I want my daughter to have a different mother. My own mother was an incredible woman, and my love and respect for her are beyond words, and her loss, though 17 years old, is something that still brings me daily pain. But there is no way around the truth: she had her own demons, and they negatively impacted our relationship and my development. For many reasons I know, and I am sure many more I don’t, she couldn’t seem to handle physical or emotional closeness. To be very, very clear, my mother was never abusive or neglecting, but there was always an emotional and physical distance in our relationship. I don’t want my daughter to grow up that way. I don’t want her to develop the deeply-held belief that something is so fundamentally wrong with her that it makes her true self unlovable and her body untouchable; I don’t want her to believe that her emotions are too big and therefore wrong; I don’t want her to crush her incredible soul to make life easier for other people, to make herself smaller to fit other people’s expectations, desires, or needs.

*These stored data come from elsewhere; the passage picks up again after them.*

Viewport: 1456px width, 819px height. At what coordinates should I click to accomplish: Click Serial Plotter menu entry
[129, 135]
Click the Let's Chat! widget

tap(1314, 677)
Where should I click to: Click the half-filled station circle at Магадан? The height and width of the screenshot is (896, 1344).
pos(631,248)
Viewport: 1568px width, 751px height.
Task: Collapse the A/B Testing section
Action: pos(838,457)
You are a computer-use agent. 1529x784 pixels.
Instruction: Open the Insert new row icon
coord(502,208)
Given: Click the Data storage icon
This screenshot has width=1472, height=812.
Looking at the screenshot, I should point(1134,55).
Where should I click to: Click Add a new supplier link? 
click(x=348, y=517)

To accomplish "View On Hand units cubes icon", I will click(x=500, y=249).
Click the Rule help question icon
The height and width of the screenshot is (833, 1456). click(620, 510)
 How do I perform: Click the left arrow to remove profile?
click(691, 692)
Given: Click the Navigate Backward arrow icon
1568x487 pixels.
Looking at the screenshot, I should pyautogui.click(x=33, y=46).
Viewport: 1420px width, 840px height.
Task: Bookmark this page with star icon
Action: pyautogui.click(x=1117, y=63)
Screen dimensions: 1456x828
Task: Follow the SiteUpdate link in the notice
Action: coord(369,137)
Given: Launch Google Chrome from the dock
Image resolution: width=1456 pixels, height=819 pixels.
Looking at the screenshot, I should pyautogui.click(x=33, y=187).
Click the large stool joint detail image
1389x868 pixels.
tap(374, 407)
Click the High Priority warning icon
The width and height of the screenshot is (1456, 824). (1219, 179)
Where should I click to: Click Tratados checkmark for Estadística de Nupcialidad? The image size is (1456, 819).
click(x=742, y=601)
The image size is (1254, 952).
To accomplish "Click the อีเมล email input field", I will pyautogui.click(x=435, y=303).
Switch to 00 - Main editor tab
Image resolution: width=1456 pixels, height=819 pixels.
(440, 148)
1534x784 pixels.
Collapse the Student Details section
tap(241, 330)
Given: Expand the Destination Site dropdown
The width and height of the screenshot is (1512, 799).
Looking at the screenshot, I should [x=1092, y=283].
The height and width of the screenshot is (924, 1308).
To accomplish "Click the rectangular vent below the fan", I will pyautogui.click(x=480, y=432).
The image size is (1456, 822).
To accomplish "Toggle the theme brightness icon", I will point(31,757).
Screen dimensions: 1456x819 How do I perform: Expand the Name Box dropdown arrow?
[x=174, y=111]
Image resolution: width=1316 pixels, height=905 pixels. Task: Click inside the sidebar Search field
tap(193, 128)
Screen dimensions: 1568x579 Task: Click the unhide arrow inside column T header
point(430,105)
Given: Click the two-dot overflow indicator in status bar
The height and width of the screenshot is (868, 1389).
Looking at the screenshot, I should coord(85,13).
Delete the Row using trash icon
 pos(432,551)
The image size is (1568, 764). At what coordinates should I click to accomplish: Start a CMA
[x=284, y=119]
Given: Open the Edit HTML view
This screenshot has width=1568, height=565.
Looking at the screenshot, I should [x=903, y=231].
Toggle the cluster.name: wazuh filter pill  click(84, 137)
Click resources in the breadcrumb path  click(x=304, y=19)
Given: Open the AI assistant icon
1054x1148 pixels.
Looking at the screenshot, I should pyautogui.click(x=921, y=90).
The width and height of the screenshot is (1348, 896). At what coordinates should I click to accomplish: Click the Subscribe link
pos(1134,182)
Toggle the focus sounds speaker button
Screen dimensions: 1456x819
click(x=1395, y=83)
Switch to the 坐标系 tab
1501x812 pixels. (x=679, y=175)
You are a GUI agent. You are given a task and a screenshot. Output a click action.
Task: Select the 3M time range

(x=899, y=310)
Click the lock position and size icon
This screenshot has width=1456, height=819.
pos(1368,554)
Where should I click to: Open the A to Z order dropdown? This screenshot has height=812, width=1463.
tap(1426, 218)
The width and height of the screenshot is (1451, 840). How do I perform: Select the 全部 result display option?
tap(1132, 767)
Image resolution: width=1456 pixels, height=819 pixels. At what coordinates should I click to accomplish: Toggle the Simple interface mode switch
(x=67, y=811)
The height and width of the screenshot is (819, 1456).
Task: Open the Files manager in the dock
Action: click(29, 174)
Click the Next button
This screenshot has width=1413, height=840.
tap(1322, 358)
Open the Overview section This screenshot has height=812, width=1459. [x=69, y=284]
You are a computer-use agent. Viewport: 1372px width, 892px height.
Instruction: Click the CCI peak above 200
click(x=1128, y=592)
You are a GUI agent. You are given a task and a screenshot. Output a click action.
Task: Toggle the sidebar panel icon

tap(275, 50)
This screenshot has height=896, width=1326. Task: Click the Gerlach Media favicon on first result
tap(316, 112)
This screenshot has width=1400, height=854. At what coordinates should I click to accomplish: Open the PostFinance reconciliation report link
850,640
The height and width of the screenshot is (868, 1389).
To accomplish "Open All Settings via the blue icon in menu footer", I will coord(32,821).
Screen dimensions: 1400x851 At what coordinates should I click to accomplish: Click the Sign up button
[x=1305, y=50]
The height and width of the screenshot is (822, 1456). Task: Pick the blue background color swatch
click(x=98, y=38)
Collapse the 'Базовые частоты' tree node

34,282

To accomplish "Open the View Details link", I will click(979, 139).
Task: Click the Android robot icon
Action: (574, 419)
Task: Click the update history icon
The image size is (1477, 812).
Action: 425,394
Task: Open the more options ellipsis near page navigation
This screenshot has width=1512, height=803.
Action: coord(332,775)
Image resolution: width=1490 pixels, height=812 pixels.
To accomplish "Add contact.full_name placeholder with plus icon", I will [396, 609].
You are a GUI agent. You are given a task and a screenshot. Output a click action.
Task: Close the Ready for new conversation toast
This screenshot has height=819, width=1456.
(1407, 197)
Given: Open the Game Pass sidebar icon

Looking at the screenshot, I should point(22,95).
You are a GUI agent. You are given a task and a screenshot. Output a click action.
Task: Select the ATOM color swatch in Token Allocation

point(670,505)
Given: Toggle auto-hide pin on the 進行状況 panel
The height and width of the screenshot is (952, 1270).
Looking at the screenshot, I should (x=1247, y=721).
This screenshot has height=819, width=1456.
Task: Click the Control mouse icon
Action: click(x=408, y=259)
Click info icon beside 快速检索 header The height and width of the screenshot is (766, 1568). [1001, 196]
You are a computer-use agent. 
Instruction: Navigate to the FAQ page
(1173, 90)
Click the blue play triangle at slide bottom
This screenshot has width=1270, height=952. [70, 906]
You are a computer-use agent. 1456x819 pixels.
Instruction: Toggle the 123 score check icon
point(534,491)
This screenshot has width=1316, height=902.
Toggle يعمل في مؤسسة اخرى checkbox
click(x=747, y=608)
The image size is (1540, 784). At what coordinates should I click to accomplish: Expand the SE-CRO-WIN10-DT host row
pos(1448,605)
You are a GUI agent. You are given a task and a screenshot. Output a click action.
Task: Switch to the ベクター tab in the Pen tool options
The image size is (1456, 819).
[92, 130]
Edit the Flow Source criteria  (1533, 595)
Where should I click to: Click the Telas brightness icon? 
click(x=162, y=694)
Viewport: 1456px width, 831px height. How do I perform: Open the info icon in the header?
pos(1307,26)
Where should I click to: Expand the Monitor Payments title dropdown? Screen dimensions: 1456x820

It sounds cliché, but I want her to live a big life, even if it’s really a small life. What I mean is, she doesn’t have to be famous or make a global impact; she doesn’t need to be rich or remembered for all time. I want her to live a big life in that she has beautiful experiences and truly feels them, all the big, complicated feelings that rise in her throat and prickle her eyes, the seismic anger when someone wrongs her, the aching sadness that is both a roaring emptiness and a choking fullness of pain. I want her to feel them all in the moment, live in them, acknowledge them, and let them go, ready for the next experience. No one should live the way I do, numb, yet full of pain, full of this acidic burning of thousands of moments, of emotions trapped, unable to get out.
So I want out. Even if not for my own benefit in the end, though seeing her happy and free would certainly be a benefit for me, but so that she has a different mother. She deserves that. It will give her a better chance to have a better life. Isn’t that what we all want for our children? All the sane, rational people, that is.
I want my daughter to have a different mother; that is an incredibly painful thing to acknowledge, by the way. I feel like I’m saying that I’m not good enough for her, and then by extension saying that my mother wasn’t good enough for me. And that both is and is not the truth. My mother did so many things right, and I like to think I am at least a decent mother, but the truth is that we are/were dysfunctional, and I want my daughter to know a different way of being. I don’t want her to be like me, and I fear that telling her not to be like me will not be enough; she will learn what she sees. So for her sake, I have to try to find my way out of my lockdown. I have to try.